### Directions for this task:
Could you copy out all of the following entries character for character, changing nothing?

### Material to process:

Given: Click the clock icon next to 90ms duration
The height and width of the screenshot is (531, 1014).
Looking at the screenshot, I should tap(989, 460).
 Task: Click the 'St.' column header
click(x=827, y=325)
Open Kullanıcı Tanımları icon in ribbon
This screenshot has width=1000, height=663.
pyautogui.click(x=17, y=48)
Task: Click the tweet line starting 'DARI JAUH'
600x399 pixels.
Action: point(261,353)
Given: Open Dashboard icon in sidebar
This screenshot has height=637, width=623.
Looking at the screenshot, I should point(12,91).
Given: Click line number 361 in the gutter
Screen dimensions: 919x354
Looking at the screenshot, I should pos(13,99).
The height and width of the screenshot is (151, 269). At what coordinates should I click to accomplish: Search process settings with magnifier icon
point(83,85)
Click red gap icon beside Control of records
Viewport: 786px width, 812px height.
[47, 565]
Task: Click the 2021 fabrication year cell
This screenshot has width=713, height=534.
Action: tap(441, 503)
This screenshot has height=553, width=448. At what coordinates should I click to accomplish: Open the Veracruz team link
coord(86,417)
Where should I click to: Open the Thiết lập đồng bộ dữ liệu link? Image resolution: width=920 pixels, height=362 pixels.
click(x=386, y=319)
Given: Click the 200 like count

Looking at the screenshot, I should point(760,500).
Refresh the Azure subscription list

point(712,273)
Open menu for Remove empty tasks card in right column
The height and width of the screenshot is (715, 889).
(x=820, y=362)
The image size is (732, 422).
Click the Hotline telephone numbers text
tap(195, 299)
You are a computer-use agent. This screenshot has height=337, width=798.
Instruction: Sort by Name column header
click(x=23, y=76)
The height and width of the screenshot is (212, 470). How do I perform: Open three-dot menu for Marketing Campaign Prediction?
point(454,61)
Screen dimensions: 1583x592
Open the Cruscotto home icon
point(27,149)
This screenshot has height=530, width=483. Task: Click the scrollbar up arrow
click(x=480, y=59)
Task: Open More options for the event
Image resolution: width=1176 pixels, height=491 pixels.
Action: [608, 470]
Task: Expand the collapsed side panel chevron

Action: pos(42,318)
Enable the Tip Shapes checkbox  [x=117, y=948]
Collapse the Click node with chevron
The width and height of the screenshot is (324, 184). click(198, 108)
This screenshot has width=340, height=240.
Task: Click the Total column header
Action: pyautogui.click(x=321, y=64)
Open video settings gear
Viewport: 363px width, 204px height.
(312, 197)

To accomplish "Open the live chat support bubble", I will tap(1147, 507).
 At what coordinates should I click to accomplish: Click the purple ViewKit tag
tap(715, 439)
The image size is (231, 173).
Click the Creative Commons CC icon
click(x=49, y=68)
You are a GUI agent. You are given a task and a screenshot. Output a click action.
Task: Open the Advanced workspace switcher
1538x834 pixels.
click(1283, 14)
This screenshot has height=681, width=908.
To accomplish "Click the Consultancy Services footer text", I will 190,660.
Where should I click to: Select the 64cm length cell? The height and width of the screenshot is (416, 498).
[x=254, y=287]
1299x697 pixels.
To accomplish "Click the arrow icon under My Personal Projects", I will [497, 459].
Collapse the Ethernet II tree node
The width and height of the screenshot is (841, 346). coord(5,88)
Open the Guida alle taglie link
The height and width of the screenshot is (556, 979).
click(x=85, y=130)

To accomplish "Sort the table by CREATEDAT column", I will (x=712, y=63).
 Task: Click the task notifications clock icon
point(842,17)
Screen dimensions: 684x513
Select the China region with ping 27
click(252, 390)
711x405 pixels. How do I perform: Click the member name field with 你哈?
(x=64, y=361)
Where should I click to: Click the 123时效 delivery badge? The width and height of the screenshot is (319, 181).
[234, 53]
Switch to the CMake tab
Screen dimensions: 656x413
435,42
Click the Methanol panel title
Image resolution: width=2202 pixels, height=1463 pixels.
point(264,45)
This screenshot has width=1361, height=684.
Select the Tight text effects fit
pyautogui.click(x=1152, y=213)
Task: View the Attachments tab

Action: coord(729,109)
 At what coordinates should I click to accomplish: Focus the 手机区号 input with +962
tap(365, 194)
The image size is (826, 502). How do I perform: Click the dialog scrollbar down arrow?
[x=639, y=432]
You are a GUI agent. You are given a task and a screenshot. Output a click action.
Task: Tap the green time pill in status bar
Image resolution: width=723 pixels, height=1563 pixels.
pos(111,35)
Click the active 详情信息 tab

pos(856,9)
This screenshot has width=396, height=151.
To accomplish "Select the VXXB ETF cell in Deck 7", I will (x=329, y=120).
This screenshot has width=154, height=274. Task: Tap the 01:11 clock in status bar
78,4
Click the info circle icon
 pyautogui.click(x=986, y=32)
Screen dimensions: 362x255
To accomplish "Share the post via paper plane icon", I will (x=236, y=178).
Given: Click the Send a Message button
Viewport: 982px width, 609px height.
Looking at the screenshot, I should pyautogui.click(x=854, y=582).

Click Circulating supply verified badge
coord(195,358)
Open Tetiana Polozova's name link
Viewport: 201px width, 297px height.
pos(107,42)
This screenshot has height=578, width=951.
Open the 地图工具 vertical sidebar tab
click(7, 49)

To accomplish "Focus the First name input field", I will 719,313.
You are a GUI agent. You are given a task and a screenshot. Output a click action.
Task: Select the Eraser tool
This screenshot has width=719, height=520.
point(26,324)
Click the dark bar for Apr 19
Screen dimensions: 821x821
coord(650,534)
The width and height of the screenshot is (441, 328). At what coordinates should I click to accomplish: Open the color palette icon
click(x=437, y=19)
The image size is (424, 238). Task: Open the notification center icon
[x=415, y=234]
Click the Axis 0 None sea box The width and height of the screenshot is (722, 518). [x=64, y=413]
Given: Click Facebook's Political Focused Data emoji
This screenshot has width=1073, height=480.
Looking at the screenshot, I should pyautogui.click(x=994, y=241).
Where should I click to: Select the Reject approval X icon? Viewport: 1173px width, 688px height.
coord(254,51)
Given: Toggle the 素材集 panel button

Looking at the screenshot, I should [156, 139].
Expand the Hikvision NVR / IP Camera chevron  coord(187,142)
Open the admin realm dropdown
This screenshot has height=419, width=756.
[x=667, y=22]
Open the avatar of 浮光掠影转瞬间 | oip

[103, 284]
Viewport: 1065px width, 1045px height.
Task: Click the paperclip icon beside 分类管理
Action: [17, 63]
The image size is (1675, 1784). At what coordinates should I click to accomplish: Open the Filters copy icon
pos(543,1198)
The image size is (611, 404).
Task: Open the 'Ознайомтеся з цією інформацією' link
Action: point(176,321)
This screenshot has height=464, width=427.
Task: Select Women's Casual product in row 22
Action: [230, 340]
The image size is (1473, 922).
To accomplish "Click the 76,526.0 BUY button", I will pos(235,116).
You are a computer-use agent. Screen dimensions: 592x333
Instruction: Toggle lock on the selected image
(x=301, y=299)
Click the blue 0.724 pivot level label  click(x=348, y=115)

### Solution below:
Given: Click the clock icon next to 90ms duration
The height and width of the screenshot is (531, 1014).
Looking at the screenshot, I should tap(989, 460).
 Task: Click the 'St.' column header
click(x=827, y=325)
Open Kullanıcı Tanımları icon in ribbon
This screenshot has width=1000, height=663.
pyautogui.click(x=17, y=48)
Task: Click the tweet line starting 'DARI JAUH'
600x399 pixels.
Action: point(261,353)
Given: Open Dashboard icon in sidebar
This screenshot has height=637, width=623.
Looking at the screenshot, I should point(12,91).
Given: Click line number 361 in the gutter
Screen dimensions: 919x354
Looking at the screenshot, I should pos(13,99).
The height and width of the screenshot is (151, 269). At what coordinates should I click to accomplish: Search process settings with magnifier icon
point(83,85)
Click red gap icon beside Control of records
Viewport: 786px width, 812px height.
[47, 565]
Task: Click the 2021 fabrication year cell
This screenshot has width=713, height=534.
Action: tap(441, 503)
This screenshot has height=553, width=448. At what coordinates should I click to accomplish: Open the Veracruz team link
coord(86,417)
Where should I click to: Open the Thiết lập đồng bộ dữ liệu link? Image resolution: width=920 pixels, height=362 pixels.
click(x=386, y=319)
Given: Click the 200 like count

Looking at the screenshot, I should point(760,500).
Refresh the Azure subscription list

point(712,273)
Open menu for Remove empty tasks card in right column
The height and width of the screenshot is (715, 889).
(x=820, y=362)
The image size is (732, 422).
Click the Hotline telephone numbers text
tap(195, 299)
You are a computer-use agent. This screenshot has height=337, width=798.
Instruction: Sort by Name column header
click(x=23, y=76)
The height and width of the screenshot is (212, 470). How do I perform: Open three-dot menu for Marketing Campaign Prediction?
point(454,61)
Screen dimensions: 1583x592
Open the Cruscotto home icon
point(27,149)
This screenshot has height=530, width=483. Task: Click the scrollbar up arrow
click(x=480, y=59)
Task: Open More options for the event
Image resolution: width=1176 pixels, height=491 pixels.
Action: [608, 470]
Task: Expand the collapsed side panel chevron

Action: pos(42,318)
Enable the Tip Shapes checkbox  [x=117, y=948]
Collapse the Click node with chevron
The width and height of the screenshot is (324, 184). click(198, 108)
This screenshot has width=340, height=240.
Task: Click the Total column header
Action: pyautogui.click(x=321, y=64)
Open video settings gear
Viewport: 363px width, 204px height.
(312, 197)

To accomplish "Open the live chat support bubble", I will tap(1147, 507).
 At what coordinates should I click to accomplish: Click the purple ViewKit tag
tap(715, 439)
The image size is (231, 173).
Click the Creative Commons CC icon
click(x=49, y=68)
You are a GUI agent. You are given a task and a screenshot. Output a click action.
Task: Open the Advanced workspace switcher
1538x834 pixels.
click(1283, 14)
This screenshot has height=681, width=908.
To accomplish "Click the Consultancy Services footer text", I will 190,660.
Where should I click to: Select the 64cm length cell? The height and width of the screenshot is (416, 498).
[x=254, y=287]
1299x697 pixels.
To accomplish "Click the arrow icon under My Personal Projects", I will [497, 459].
Collapse the Ethernet II tree node
The width and height of the screenshot is (841, 346). coord(5,88)
Open the Guida alle taglie link
The height and width of the screenshot is (556, 979).
click(x=85, y=130)

To accomplish "Sort the table by CREATEDAT column", I will (x=712, y=63).
 Task: Click the task notifications clock icon
point(842,17)
Screen dimensions: 684x513
Select the China region with ping 27
click(252, 390)
711x405 pixels. How do I perform: Click the member name field with 你哈?
(x=64, y=361)
Where should I click to: Click the 123时效 delivery badge? The width and height of the screenshot is (319, 181).
[234, 53]
Switch to the CMake tab
Screen dimensions: 656x413
435,42
Click the Methanol panel title
Image resolution: width=2202 pixels, height=1463 pixels.
point(264,45)
This screenshot has width=1361, height=684.
Select the Tight text effects fit
pyautogui.click(x=1152, y=213)
Task: View the Attachments tab

Action: coord(729,109)
 At what coordinates should I click to accomplish: Focus the 手机区号 input with +962
tap(365, 194)
The image size is (826, 502). How do I perform: Click the dialog scrollbar down arrow?
[x=639, y=432]
You are a GUI agent. You are given a task and a screenshot. Output a click action.
Task: Tap the green time pill in status bar
Image resolution: width=723 pixels, height=1563 pixels.
pos(111,35)
Click the active 详情信息 tab

pos(856,9)
This screenshot has width=396, height=151.
To accomplish "Select the VXXB ETF cell in Deck 7", I will (x=329, y=120).
This screenshot has width=154, height=274. Task: Tap the 01:11 clock in status bar
78,4
Click the info circle icon
 pyautogui.click(x=986, y=32)
Screen dimensions: 362x255
To accomplish "Share the post via paper plane icon", I will (x=236, y=178).
Given: Click the Send a Message button
Viewport: 982px width, 609px height.
Looking at the screenshot, I should pyautogui.click(x=854, y=582).

Click Circulating supply verified badge
coord(195,358)
Open Tetiana Polozova's name link
Viewport: 201px width, 297px height.
pos(107,42)
This screenshot has height=578, width=951.
Open the 地图工具 vertical sidebar tab
click(7, 49)

To accomplish "Focus the First name input field", I will 719,313.
You are a GUI agent. You are given a task and a screenshot. Output a click action.
Task: Select the Eraser tool
This screenshot has width=719, height=520.
point(26,324)
Click the dark bar for Apr 19
Screen dimensions: 821x821
coord(650,534)
The width and height of the screenshot is (441, 328). At what coordinates should I click to accomplish: Open the color palette icon
click(x=437, y=19)
The image size is (424, 238). Task: Open the notification center icon
[x=415, y=234]
Click the Axis 0 None sea box The width and height of the screenshot is (722, 518). [x=64, y=413]
Given: Click Facebook's Political Focused Data emoji
This screenshot has width=1073, height=480.
Looking at the screenshot, I should pyautogui.click(x=994, y=241).
Where should I click to: Select the Reject approval X icon? Viewport: 1173px width, 688px height.
coord(254,51)
Given: Toggle the 素材集 panel button

Looking at the screenshot, I should [156, 139].
Expand the Hikvision NVR / IP Camera chevron  coord(187,142)
Open the admin realm dropdown
This screenshot has height=419, width=756.
[x=667, y=22]
Open the avatar of 浮光掠影转瞬间 | oip

[103, 284]
Viewport: 1065px width, 1045px height.
Task: Click the paperclip icon beside 分类管理
Action: [17, 63]
The image size is (1675, 1784). At what coordinates should I click to accomplish: Open the Filters copy icon
pos(543,1198)
The image size is (611, 404).
Task: Open the 'Ознайомтеся з цією інформацією' link
Action: point(176,321)
This screenshot has height=464, width=427.
Task: Select Women's Casual product in row 22
Action: [230, 340]
The image size is (1473, 922).
To accomplish "Click the 76,526.0 BUY button", I will pos(235,116).
You are a computer-use agent. Screen dimensions: 592x333
Instruction: Toggle lock on the selected image
(x=301, y=299)
Click the blue 0.724 pivot level label  click(x=348, y=115)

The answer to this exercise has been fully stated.